* **SHORT EXERCISE 1**: List every album title mentioned in the passage about Sgt. Pepper's influence.

* **PASSAGE**:

········

However, Kenneth Nagelberg's claim about Sgt. Pepper influencing American acid rock groups is a weird one, because right after saying that, he suggests that Pepper was what drove the Beach Boys to be experimental in the recording studio. Which is a bizarre, easily disprovable claim. It's even weirder that he cites Sunflower and Surf's Up as evidence - almost like he lives in an alternate timeline where Pet Sounds and Smiley Smile never happened. This is the only strange claim I can see on that page, so I'm not surprised that it was looked over, per WP:FRINGE. If he knew what he was talking about, he would have written that Revolver was the album that influenced American acid rock groups, not Pepper.

········

* **RECORDED DATA**:
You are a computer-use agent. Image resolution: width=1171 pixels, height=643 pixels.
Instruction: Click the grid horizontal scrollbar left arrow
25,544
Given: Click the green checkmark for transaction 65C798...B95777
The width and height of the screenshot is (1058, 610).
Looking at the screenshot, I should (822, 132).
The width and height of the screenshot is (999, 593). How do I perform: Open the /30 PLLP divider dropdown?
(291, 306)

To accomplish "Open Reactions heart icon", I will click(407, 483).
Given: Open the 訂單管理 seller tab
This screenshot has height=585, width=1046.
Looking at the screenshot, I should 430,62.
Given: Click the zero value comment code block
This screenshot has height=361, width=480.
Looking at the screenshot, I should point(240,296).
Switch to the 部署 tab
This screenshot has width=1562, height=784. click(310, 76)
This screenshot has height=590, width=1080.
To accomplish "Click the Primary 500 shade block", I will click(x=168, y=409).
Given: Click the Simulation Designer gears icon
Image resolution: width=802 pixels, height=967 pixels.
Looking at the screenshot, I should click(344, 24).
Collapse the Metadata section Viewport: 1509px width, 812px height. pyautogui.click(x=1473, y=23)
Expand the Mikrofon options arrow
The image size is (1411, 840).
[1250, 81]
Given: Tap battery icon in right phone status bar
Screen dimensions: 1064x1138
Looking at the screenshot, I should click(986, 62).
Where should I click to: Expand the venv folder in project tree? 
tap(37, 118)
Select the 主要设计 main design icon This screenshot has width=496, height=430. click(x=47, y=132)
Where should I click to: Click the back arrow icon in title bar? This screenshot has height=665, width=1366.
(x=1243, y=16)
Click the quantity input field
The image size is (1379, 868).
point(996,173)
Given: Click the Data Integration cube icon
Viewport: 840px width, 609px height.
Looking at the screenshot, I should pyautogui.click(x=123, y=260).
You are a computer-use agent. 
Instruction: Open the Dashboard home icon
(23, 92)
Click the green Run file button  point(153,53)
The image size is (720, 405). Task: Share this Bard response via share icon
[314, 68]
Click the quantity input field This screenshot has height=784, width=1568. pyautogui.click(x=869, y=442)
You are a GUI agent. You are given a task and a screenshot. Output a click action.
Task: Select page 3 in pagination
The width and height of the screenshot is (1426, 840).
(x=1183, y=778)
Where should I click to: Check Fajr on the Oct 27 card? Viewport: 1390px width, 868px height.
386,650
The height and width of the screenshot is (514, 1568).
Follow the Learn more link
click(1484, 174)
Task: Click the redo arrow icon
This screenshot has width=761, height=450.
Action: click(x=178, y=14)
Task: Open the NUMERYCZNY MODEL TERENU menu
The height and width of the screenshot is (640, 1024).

········

* **SHORT EXERCISE 2**: Reproduce the entries from the line containing "Select the 主要设计" to the line containing "should pyautogui.click(x=123, y=260).", both lines included.

* **RIGHT ANSWER 1**: Sgt. Pepper, Sunflower, Surf's Up, Pet Sounds, Smiley Smile, Revolver

* **RIGHT ANSWER 2**:
Select the 主要设计 main design icon This screenshot has width=496, height=430. click(x=47, y=132)
Where should I click to: Click the back arrow icon in title bar? This screenshot has height=665, width=1366.
(x=1243, y=16)
Click the quantity input field
The image size is (1379, 868).
point(996,173)
Given: Click the Data Integration cube icon
Viewport: 840px width, 609px height.
Looking at the screenshot, I should pyautogui.click(x=123, y=260).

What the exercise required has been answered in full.